■ **What is asked**
Retype the items below, starting with the line that contains "You are a GUI" and going on through the end of the items. Leave the pictures out of your copy.
********
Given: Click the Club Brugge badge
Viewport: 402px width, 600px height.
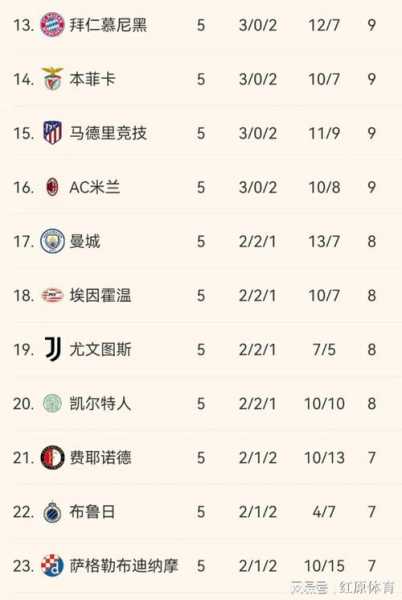Looking at the screenshot, I should point(52,512).
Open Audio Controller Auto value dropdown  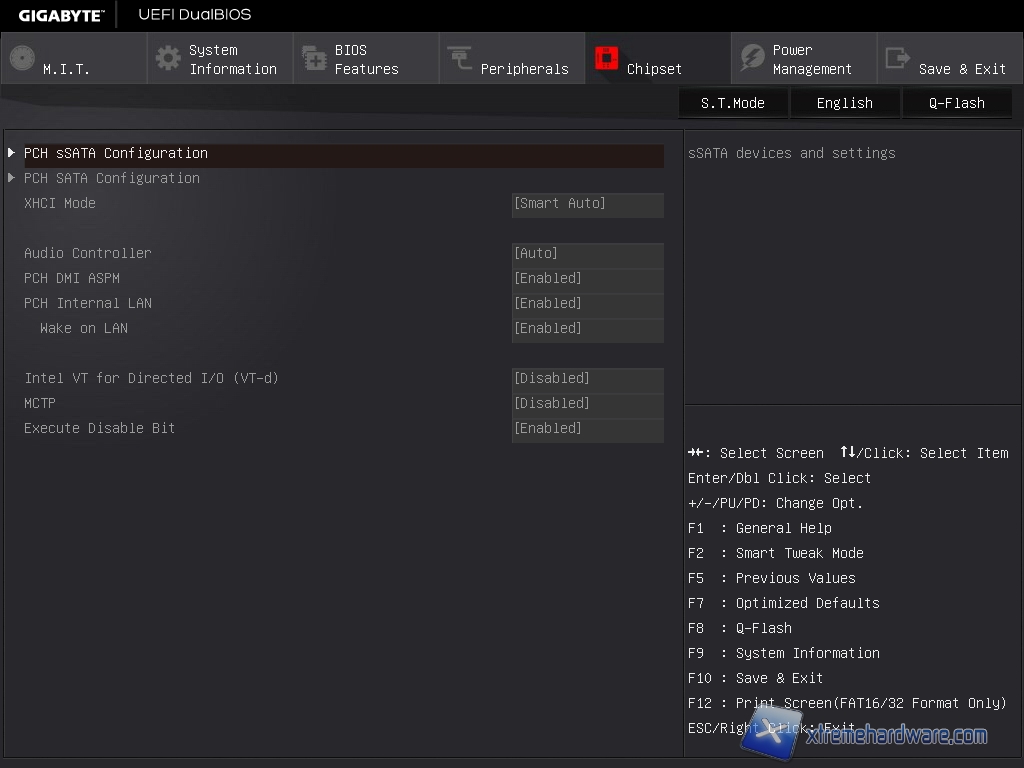click(x=587, y=254)
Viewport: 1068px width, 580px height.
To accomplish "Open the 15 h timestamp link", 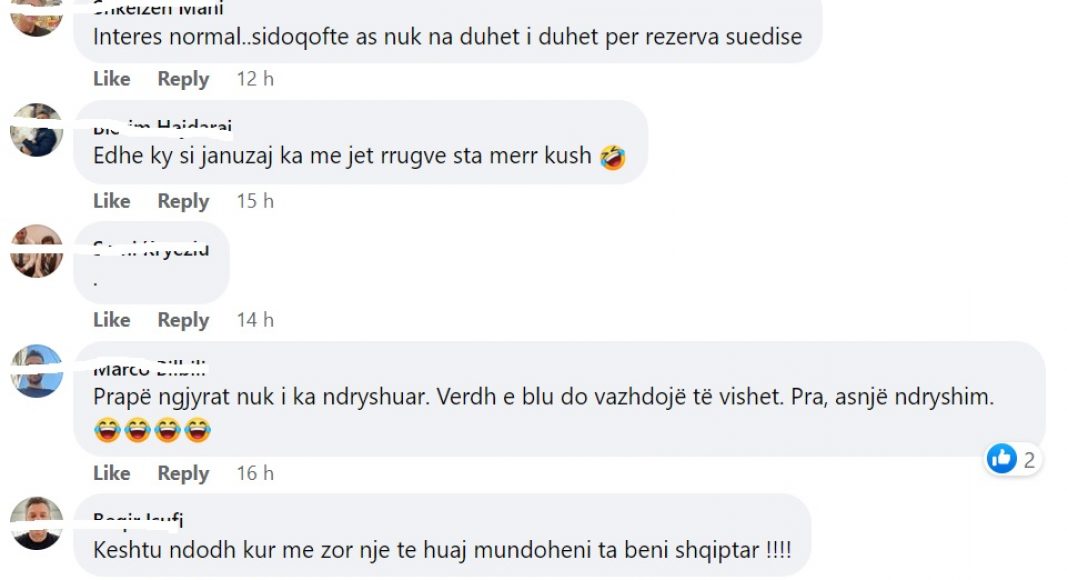I will 255,201.
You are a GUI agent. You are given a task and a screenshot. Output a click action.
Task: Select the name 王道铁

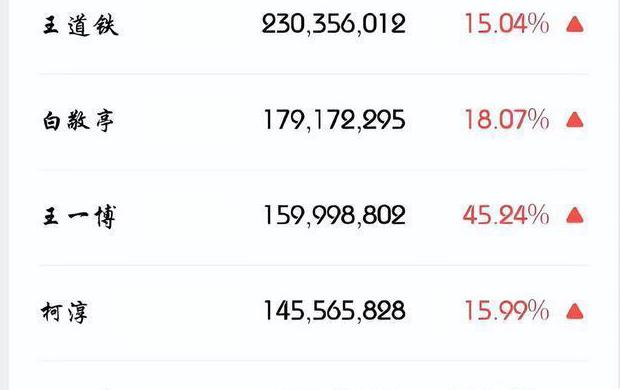[81, 25]
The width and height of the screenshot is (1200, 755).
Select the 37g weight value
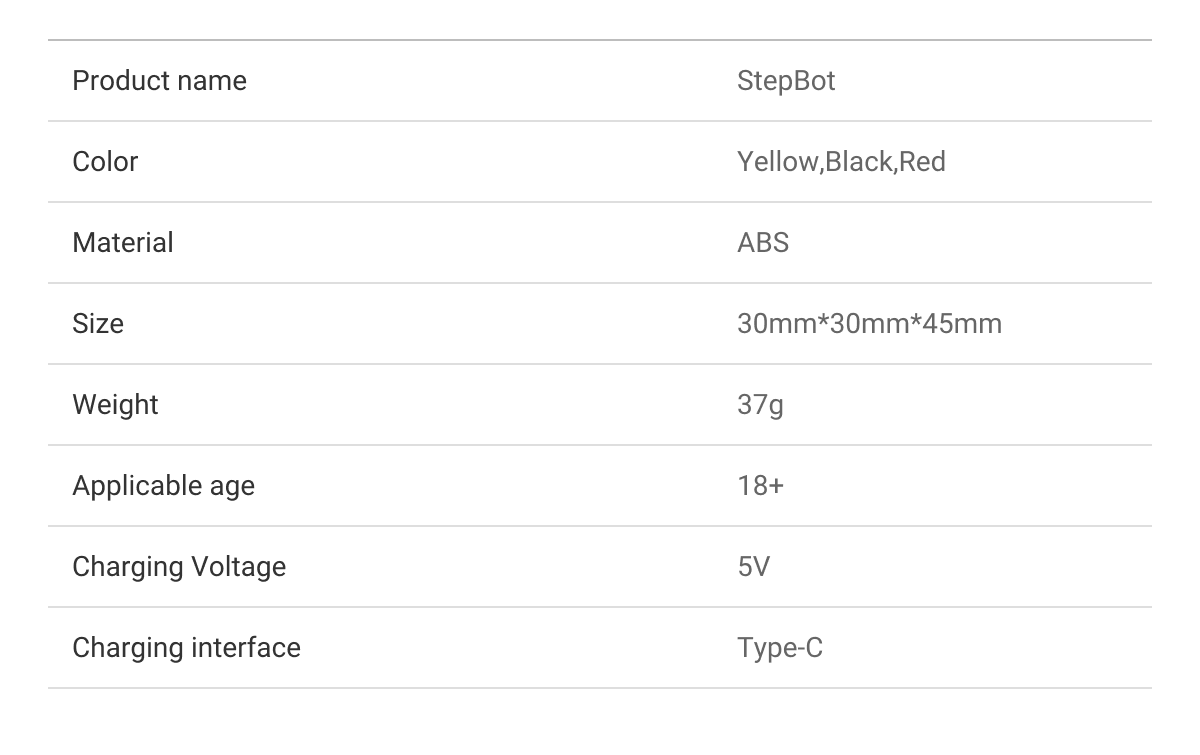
********
■ **Response to the task**
You are a GUI agent. You are given a task and a screenshot. Output a click action.
Task: Select the name 王道铁

[81, 25]
The width and height of the screenshot is (1200, 755).
Select the 37g weight value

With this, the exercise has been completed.